Ah, the pop song – that shining, three-minute nugget of melodious ohrwurm. A song with a hook the size of Holland and a thrilling (and frequently annoying) ability to gnaw away at the subconscious for better or for worse. Often sneered at as being cheap and tacky – art parodying as lowest denominator unit-shifters – the notion of the ‘perfect’ pop song has an empiric purity and is an ultimately doomed ambition, even if The Beach Boys and ABBA got tantalisingly close.
Bleached are two sisters from Los Angeles and their debut album, Ride Your Heart, is stuffed full of pop songs. Jennifer and Jessica Clavin’s pop gems are a sunny delight of fuzzy punk power chords and a gobsmack of heartache. From the initial bubbling guitar lines of opener ‘Looking For A Fight’, Ride Your Heart is a blast of timeless melody and speedball energy.
That’s always been the neat thing about a pop song – it can be dressed up in all manner of paraphernalia. ‘Pretty Vacant’ by Sex Pistols is a pop song, as is Motörhead’s ‘Ace Of Spades’. They may be a snotty punk track and a slug of homicidal metal, but at their heart lies a fat hook and an instant impact. Pixies were a pop band – Carly Rae Jepsen could cover ‘Gigantic’ and send YouTube into meltdown. Pop can treat itself to all manner of disguises.

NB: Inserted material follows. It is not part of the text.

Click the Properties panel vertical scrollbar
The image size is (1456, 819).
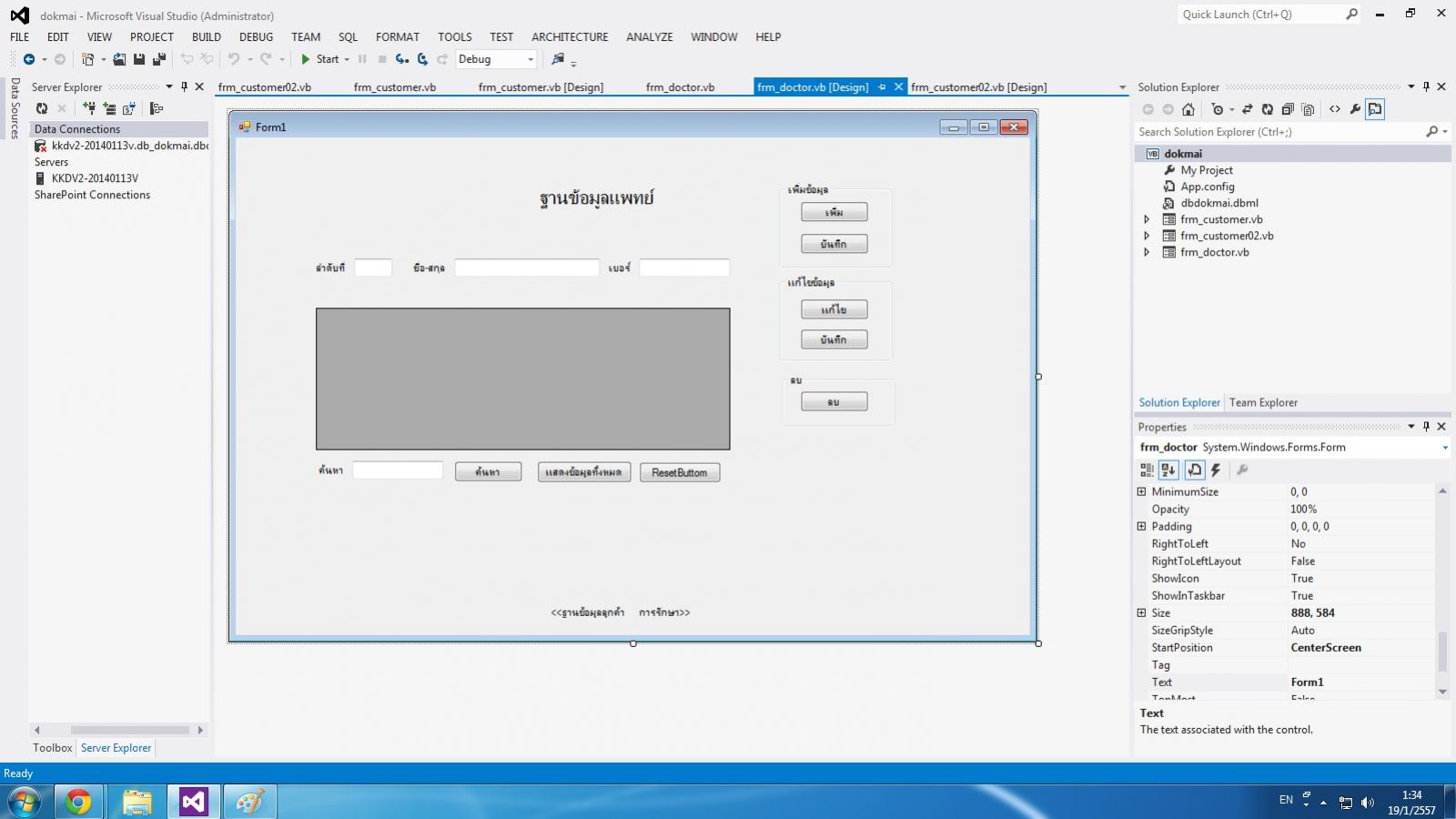[1442, 651]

And Bleached know this. The sisters have created an album that uses their finely-tuned pop sensibility dipped in the spirit of The Ramones to backdrop Jennifer Clavin’s tales of unrequited love, doomed relationships and gutless boyfriends. Take debut single ‘Next Stop’ – two-and-a-half minutes of full-throttled garage rock on which Clavin outlines the train wreck of a love affair – it’s a thrillingly simple song and an utter delight.
While Ride Your Heart glitters and glides, Jennifer and Jessica’s roots hark back to the blood and sweat of LA’s punk scene. In their early teens the pair would sneak into downtown club The Smell, after crafting fake backstage passes, and overdose on vintage punk from bands such as The Adolescents, The Dickies, Black Flag, Circle Jerks and The Rezillos.

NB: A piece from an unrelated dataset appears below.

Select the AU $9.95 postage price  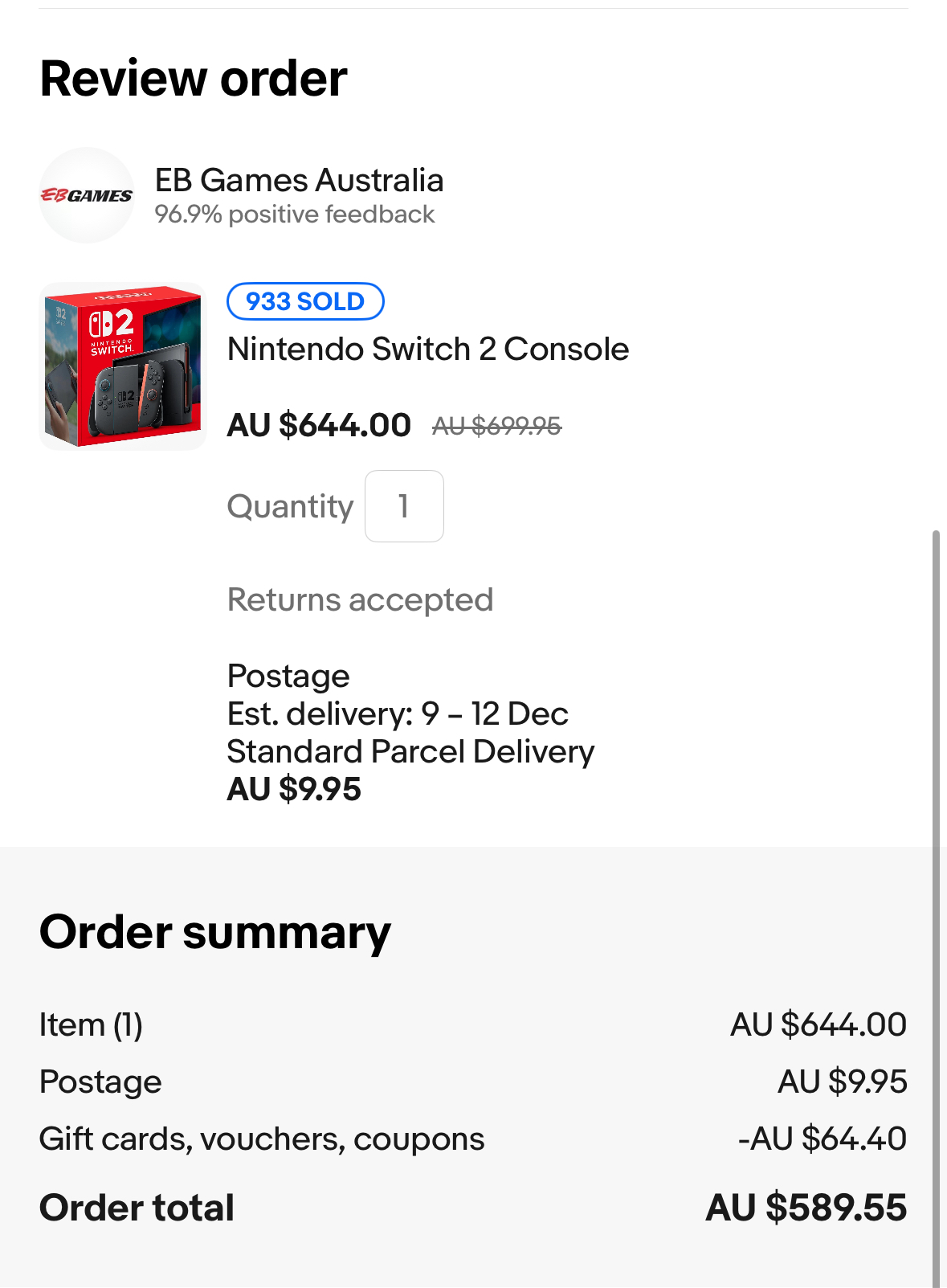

After getting bewitched by über-females like Siouxsie Sioux and The Slits, the sisters taught themselves how to play and eventually formed the moderately-successful punk band Mika Miko. When the band split in 2010, Jennifer relocated to New York, but would write with Jessica on her infrequent trips back to California. Those songs would become the initial Bleached singles. The sibling bond would not, and could not, be broken.
Indeed, part of the allure of Bleached is a deep sense of a band who’ve learned their craft and delivered a career-defining set of songs. Ride Your Heart is cocksure enough to belt through its dozen songs in 38 minutes. Each track, although dressed in punk scuzz, is whip-smart and perfectly framed. On the standout ‘Outta My Mind’, which allows a slinky verse to segue into stomping chorus, Jennifer half-complains, half-pleads that "my dreams keep giving me hope" about another relationship blow-out, before almost snarling "get outta my mind, boy" to some poor sap. It is classic pop, and brilliantly devoid of cliché.
The Clavin’s gifts are strewn across Ride Your Heart. ‘Dead In The Head’ contains a pincer-movement two-part chorus that recalls Belly with added balls, while the magnificent ‘Dreaming With You’ is a Northern Soul-stomp of 60s sweetness soured with heartbreak. When Jennifer sings "When you see me on the street / Don’t try and stop me / I’m already dreaming without you," across a lo-fi Wall of Sound it’s as if the song was blessed with the spectre of Spector. ‘Searching Through The Past’ ("I’ve been searching through the past / Thinking about what we once had") – with the vocal melody leading proceedings – is ageless songwriting, while the spiky ‘Dead Boy’ owes as much to The Ronettes as it does to Joey Ramone.
The closing ‘When I Was Yours’ is the purest of Californian pop – a mix of love, loss and the warm glow of solar rays. Like a hipster version of The Bangles, Bleached conclude Ride Your Heart sounding blissed out and messed up. "I wanted to waste away with a boy like you until the end of time / Take me back to when I was yours"," Jennifer coos on the album’s final swipe at what could have been. Heartbreak, thankfully, has a nasty habit of sounding gloriously good.